» SOURCE DOCUMENT:
((
Hi Luke,

Thanks for the review!

> Do you think it is helpful if we store the "least abort start offset in
the
segment", and -1 means no txnIndex. So that we can have a way to know if we
need to fetch this txn index or not.

1. No, this change won't have an effect. To find the upper-bound offset
[1], we have to
    fetch that segment's offset index file. The RemoteIndexCache [2]
fetches all the 3
    index files together and caches them for subsequent use, so this
improvement
    won't have an effect as the current segment txn index gets downloaded
anyway.

2. The reason for choosing boolean is to make the change backward
compatible.
     There can be existing RLM events for the uploaded segments. The
default
     value of `txnIdxEmpty` is false so the *old* RLM events are assumed to
contain
     the txn index files and those files are downloaded if they exist.

[1]:
https://sourcegraph.com/github.com/apache/kafka@trunk/-/blob/core/src/main/java/kafka/log/remote/RemoteLogManager.java?L1732
[2]:
https://sourcegraph.com/github.com/apache/kafka@trunk/-/blob/storage/src/main/java/org/apache/kafka/storage/internals/log/RemoteIndexCache.java?L383

Thanks,
Kamal

On Thu, Oct 3, 2024 at 3:11 PM Luke Chen <show...@gmail.com> wrote:

> Hi Kamal,
>
> Sorry for the late review.
))
(Stored data entries)
((
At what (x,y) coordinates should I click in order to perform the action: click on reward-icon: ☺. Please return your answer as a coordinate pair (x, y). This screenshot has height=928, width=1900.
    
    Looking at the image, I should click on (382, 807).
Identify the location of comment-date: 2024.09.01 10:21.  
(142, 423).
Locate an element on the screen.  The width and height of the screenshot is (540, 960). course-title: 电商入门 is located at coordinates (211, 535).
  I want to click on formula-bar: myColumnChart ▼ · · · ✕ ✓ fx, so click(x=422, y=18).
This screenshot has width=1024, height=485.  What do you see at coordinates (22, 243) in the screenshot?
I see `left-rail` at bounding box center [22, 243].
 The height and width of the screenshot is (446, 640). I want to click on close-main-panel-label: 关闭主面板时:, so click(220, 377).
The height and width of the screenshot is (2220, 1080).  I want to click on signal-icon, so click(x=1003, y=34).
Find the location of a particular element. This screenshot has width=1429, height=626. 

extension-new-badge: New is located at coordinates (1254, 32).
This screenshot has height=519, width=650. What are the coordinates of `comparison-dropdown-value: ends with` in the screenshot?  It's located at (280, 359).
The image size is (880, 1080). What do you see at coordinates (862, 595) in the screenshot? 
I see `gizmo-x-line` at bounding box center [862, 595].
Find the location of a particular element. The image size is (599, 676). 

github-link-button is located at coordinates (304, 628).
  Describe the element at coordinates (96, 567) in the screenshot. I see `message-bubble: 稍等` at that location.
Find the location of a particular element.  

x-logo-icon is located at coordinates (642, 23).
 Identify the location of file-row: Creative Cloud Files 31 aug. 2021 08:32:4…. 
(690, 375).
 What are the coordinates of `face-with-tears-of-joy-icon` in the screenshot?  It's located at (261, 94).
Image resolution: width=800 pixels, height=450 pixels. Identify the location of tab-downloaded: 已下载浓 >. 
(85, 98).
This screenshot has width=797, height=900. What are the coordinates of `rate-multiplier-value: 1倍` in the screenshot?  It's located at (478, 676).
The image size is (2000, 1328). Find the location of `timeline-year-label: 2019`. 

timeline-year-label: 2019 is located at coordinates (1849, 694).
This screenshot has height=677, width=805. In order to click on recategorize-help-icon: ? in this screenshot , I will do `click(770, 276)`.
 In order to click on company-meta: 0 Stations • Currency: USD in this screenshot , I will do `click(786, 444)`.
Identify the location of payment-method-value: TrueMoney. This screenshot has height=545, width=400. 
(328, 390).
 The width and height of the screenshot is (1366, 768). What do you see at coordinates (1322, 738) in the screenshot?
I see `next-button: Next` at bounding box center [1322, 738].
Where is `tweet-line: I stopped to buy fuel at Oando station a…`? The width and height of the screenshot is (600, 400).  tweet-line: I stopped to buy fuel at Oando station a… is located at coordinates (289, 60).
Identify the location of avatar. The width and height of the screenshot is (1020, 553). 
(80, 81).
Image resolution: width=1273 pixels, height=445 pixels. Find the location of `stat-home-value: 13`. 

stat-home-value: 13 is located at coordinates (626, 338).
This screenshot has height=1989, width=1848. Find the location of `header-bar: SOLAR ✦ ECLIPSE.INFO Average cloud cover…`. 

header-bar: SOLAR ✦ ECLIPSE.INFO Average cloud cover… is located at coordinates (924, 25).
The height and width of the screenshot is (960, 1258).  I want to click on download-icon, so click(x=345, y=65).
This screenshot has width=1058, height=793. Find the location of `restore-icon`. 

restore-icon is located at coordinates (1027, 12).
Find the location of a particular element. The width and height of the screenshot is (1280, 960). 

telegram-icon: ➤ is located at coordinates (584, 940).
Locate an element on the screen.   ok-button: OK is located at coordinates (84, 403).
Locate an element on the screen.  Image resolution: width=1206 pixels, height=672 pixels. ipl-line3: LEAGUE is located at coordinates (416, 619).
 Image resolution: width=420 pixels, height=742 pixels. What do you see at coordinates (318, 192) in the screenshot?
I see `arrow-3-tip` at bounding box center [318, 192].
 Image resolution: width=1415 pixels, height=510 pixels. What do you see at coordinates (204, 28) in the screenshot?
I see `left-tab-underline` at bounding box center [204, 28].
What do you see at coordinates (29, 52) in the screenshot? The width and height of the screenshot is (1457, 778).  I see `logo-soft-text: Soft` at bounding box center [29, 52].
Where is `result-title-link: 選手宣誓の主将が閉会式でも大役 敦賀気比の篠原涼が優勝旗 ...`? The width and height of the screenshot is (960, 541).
))
» WORK REQUIRED:
Reproduce the email reply about the txn index above, word for word and in full.

» EXERCISE RESULT:
Hi Luke,

Thanks for the review!

> Do you think it is helpful if we store the "least abort start offset in
the
segment", and -1 means no txnIndex. So that we can have a way to know if we
need to fetch this txn index or not.

1. No, this change won't have an effect. To find the upper-bound offset
[1], we have to
    fetch that segment's offset index file. The RemoteIndexCache [2]
fetches all the 3
    index files together and caches them for subsequent use, so this
improvement
    won't have an effect as the current segment txn index gets downloaded
anyway.

2. The reason for choosing boolean is to make the change backward
compatible.
     There can be existing RLM events for the uploaded segments. The
default
     value of `txnIdxEmpty` is false so the *old* RLM events are assumed to
contain
     the txn index files and those files are downloaded if they exist.

[1]:
https://sourcegraph.com/github.com/apache/kafka@trunk/-/blob/core/src/main/java/kafka/log/remote/RemoteLogManager.java?L1732
[2]:
https://sourcegraph.com/github.com/apache/kafka@trunk/-/blob/storage/src/main/java/org/apache/kafka/storage/internals/log/RemoteIndexCache.java?L383

Thanks,
Kamal

On Thu, Oct 3, 2024 at 3:11 PM Luke Chen <show...@gmail.com> wrote:

> Hi Kamal,
>
> Sorry for the late review.